Your task ->
Your answer must be an exact transcription of the lines from the line with "Image resolution: width=390, height=1498." through the final line of the data.

Supplied information ->

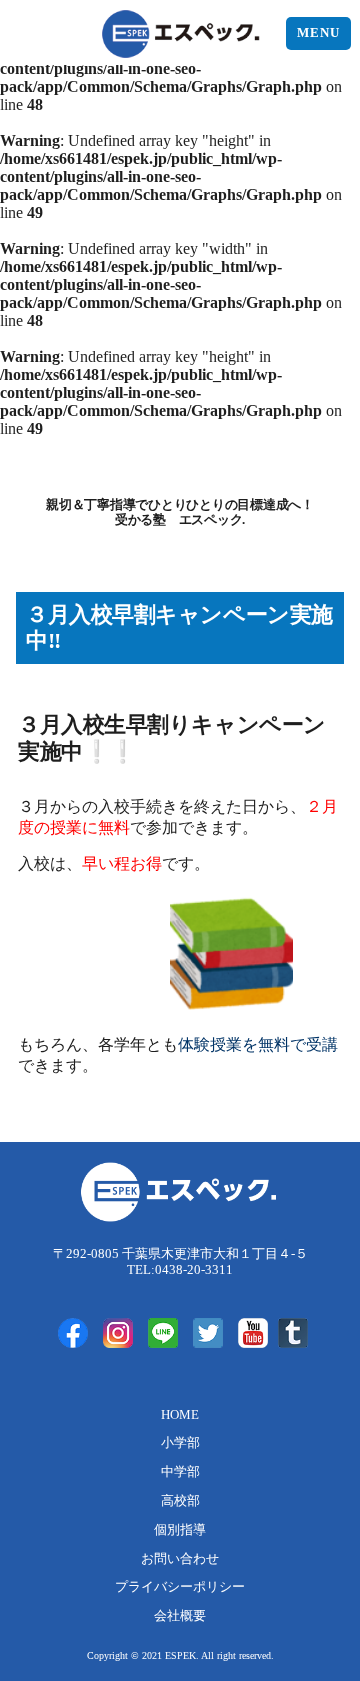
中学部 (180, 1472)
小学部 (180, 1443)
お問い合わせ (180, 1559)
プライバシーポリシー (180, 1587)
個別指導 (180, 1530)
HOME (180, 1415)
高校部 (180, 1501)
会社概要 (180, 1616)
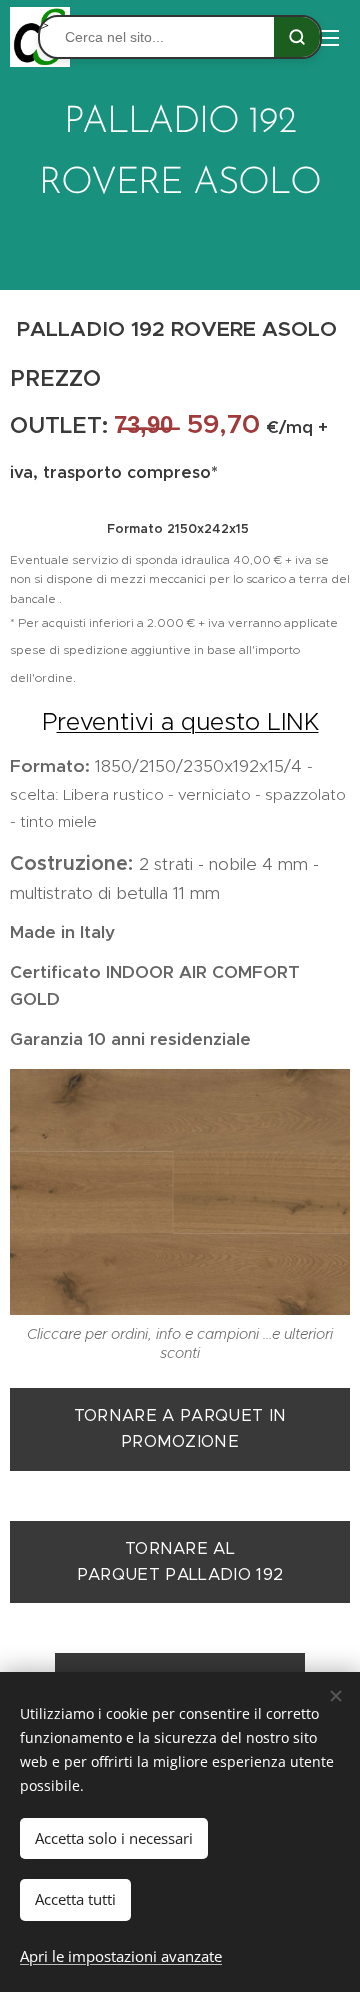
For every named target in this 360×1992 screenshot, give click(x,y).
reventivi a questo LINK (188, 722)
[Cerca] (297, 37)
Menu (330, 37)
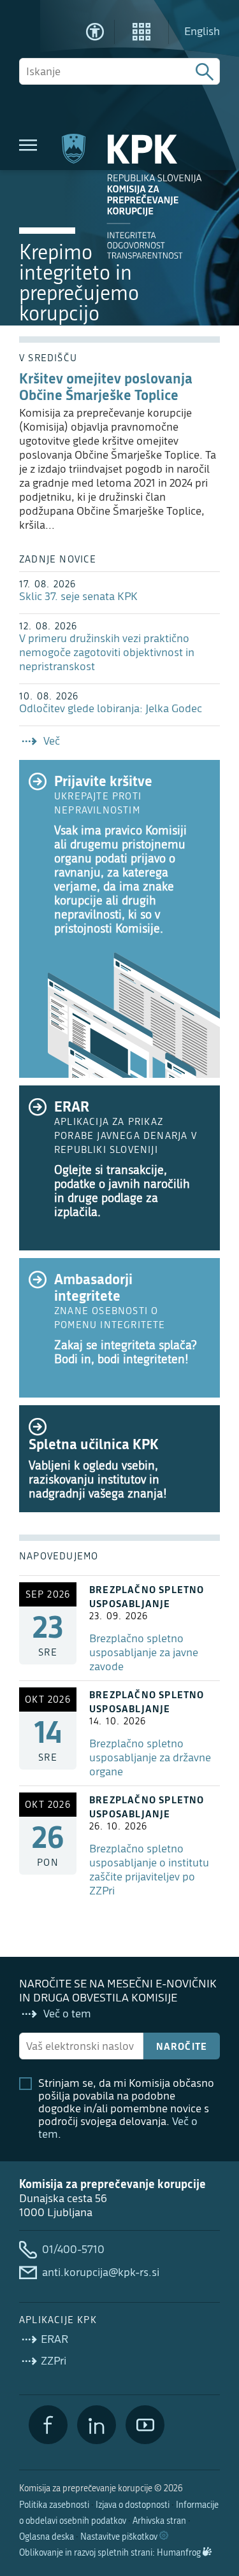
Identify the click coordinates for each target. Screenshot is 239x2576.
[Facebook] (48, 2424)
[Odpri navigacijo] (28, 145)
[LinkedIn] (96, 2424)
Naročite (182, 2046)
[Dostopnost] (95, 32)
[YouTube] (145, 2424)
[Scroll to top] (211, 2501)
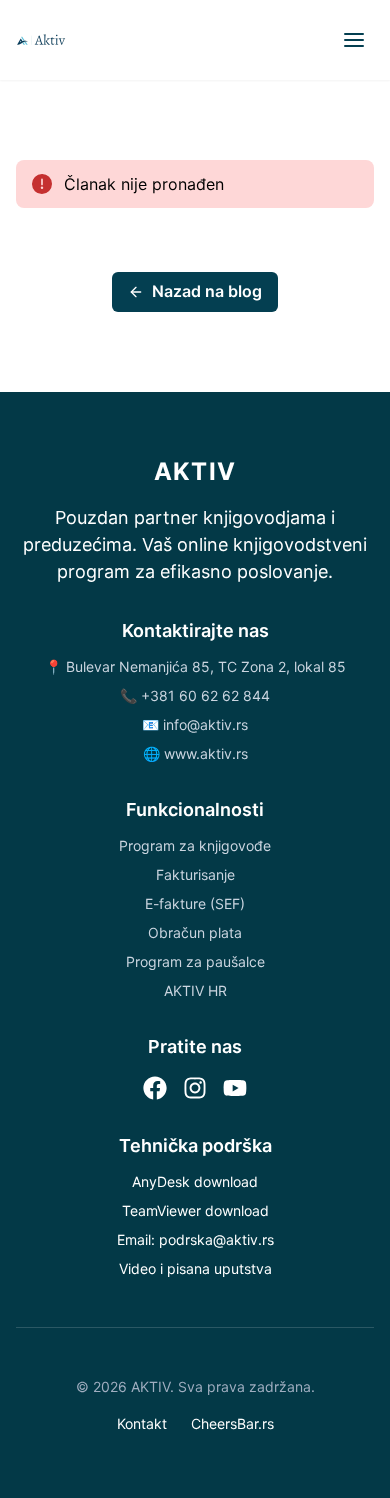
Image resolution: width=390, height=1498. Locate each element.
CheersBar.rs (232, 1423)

Completed exercise ->
Image resolution: width=390, height=1498. Locate each element.
CheersBar.rs (232, 1423)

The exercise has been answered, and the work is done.